Source
______

Sunday, February 14, 2016

Some books are easier than others.


I am struggling with a book. It seems I am always struggling with a book but each book is a different kind of struggle. I can divide my pile of books into easy books and difficult books and that has nothing to do with how you read them. On the easy side I have Triptych and the as yet unpublished An Uncertain Grace and to some degree Affection.

Triptych was the easiest of them. That book spilled out, each first draft novella took between two days and a week to write. The edit was comparatively minor. I had already done a year or three of research and it was simple to let all that knowledge just coalesce on the page.

Affection was easy because I had all the scenes in my head. The method of putting them into words on a daily blog got me into a rhythm. The material was there and I worked in the same way as I do when I am making a documentary, putting all the scenes on index cards, organising them into themes, cutting the unnecessary cards and then shaping the piece accordingly. I had trouble with the end. I remember struggling over the ending for a few months. For a while I thought I would never get the ending right and then when I did finish the book, even now I think the ending is less strong. It is a memoir and it has no life lesson to impart and the life is still going on. I wanted to be honest about the content. I wanted to write the truth, but the truth was not easily moulded into a dramatic structure and so the ending is less solid although not many people have minded that. The scenes are vivid enough in themselves to obscure this.

An Uncertain Grace may turn out to have a lot more work in the editing stage, but the scenes were written by accident. I started writing on the plane to the Sydney Writers Festival and just kept jotting down disparate scenes all through a busy year. It was not until all the festivals were over the I realised I had the bones of a book. The novella about an ungendered person was the most difficult. I struggled with the practicalities of pronouns. Language was working to make my character invisible, or at least amorphous. When I got that one right I knew I had the whole book in my hand. I am sure there is more work to be done, particularly to the last section but I think of this book fondly. It came as if plucked from my subconscious.

Then I have the hard books.

______

Stored data

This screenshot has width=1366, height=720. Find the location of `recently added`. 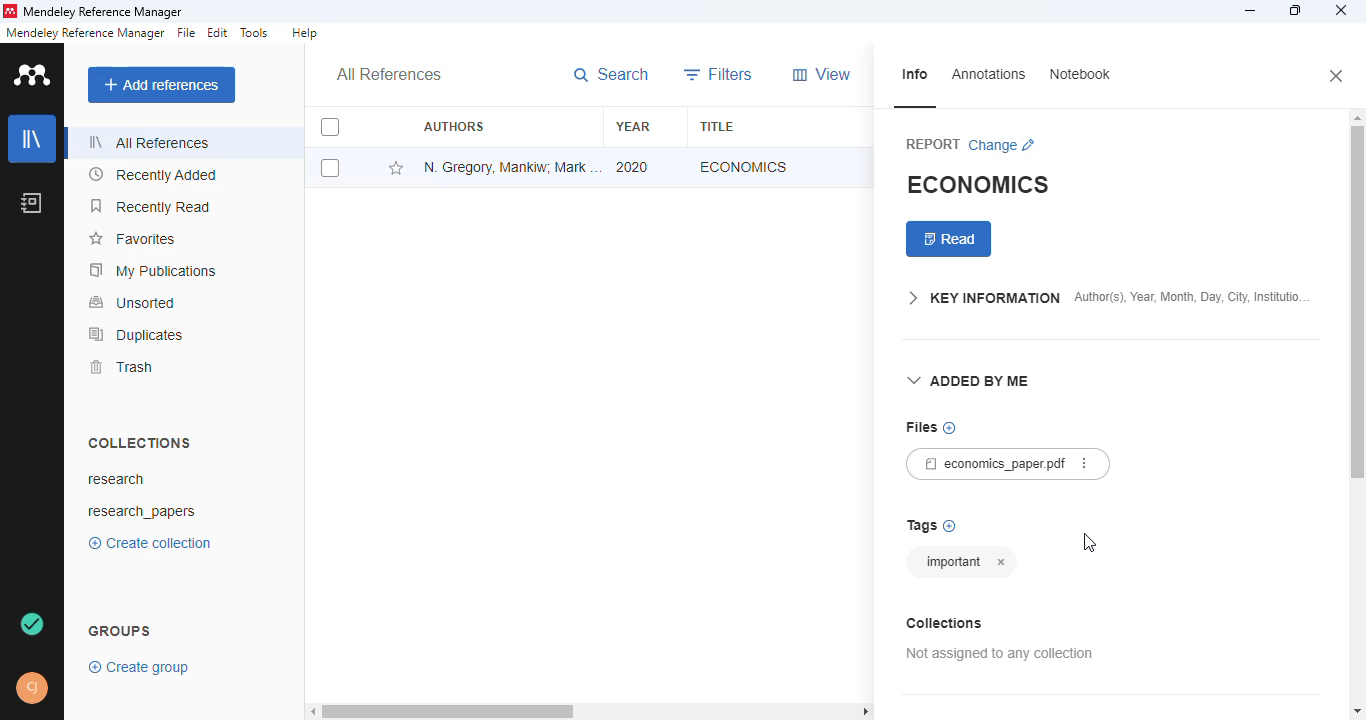

recently added is located at coordinates (151, 175).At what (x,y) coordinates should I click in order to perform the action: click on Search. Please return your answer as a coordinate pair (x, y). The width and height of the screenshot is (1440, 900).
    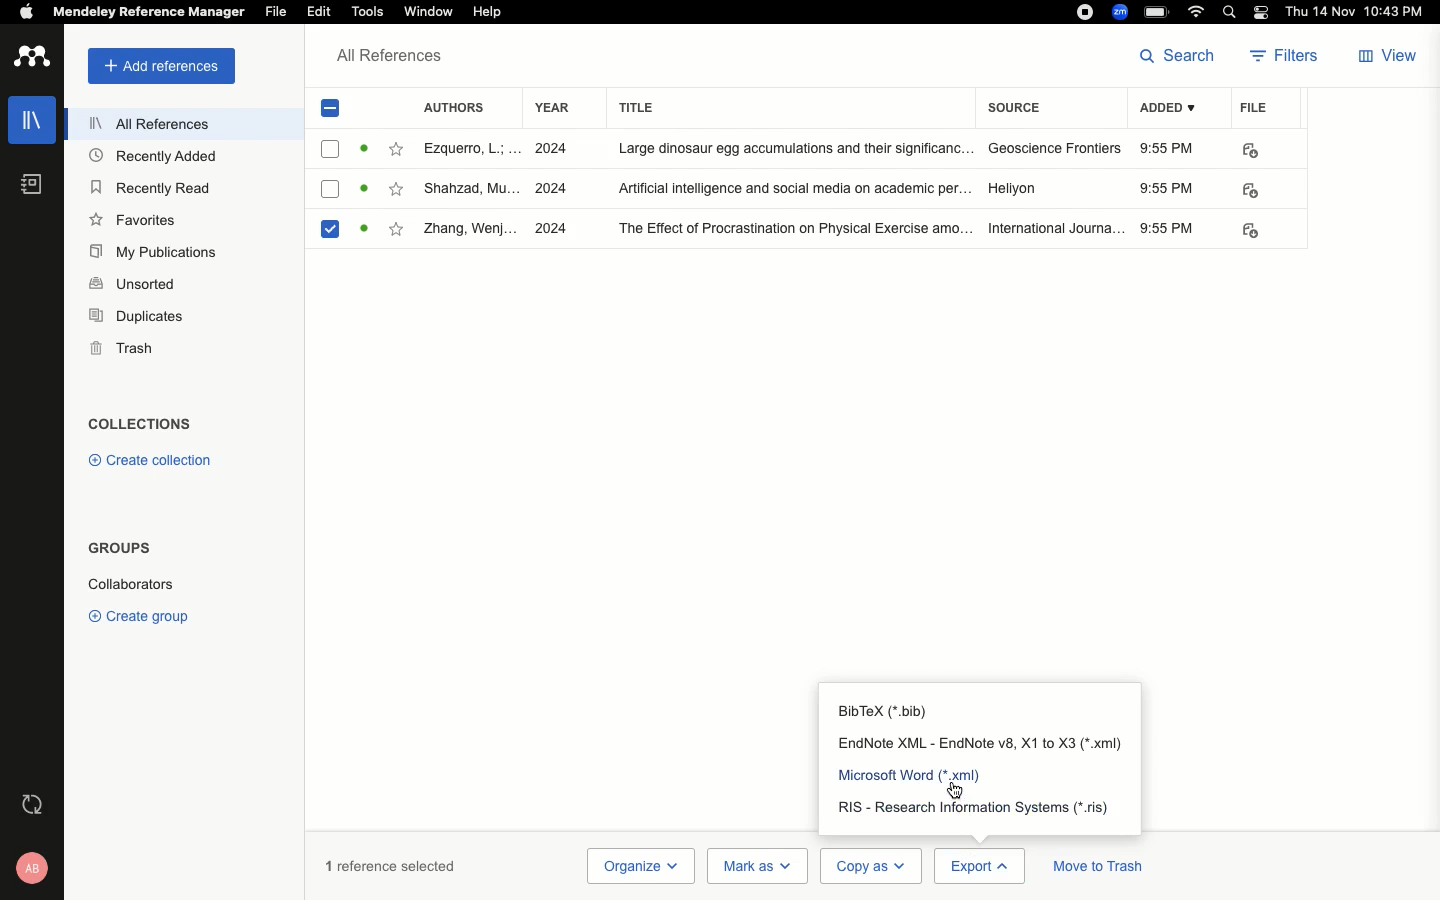
    Looking at the image, I should click on (1232, 12).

______

Given request A
Decide whether each statement agrees with the blog post, answering yes or no and quoting the words from the post that settle it. (i) Each first-draft novella of Triptych took between two days and a week to write. (ii) The writer had no trouble with the ending of Affection. (iii) Writing on An Uncertain Grace began on a plane to the Sydney Writers Festival.
Given request B
Repeat the part of the blog post that opens with the words containing "Some books are" and closes with "on the page.".
Use only the blog post to respond.

Full solution A
(i) Yes: "each first draft novella took between two days and a week to write"
(ii) No: "I had trouble with the end."
(iii) Yes: "I started writing on the plane to the Sydney Writers Festival"

Full solution B
Some books are easier than others.


I am struggling with a book. It seems I am always struggling with a book but each book is a different kind of struggle. I can divide my pile of books into easy books and difficult books and that has nothing to do with how you read them. On the easy side I have Triptych and the as yet unpublished An Uncertain Grace and to some degree Affection.

Triptych was the easiest of them. That book spilled out, each first draft novella took between two days and a week to write. The edit was comparatively minor. I had already done a year or three of research and it was simple to let all that knowledge just coalesce on the page.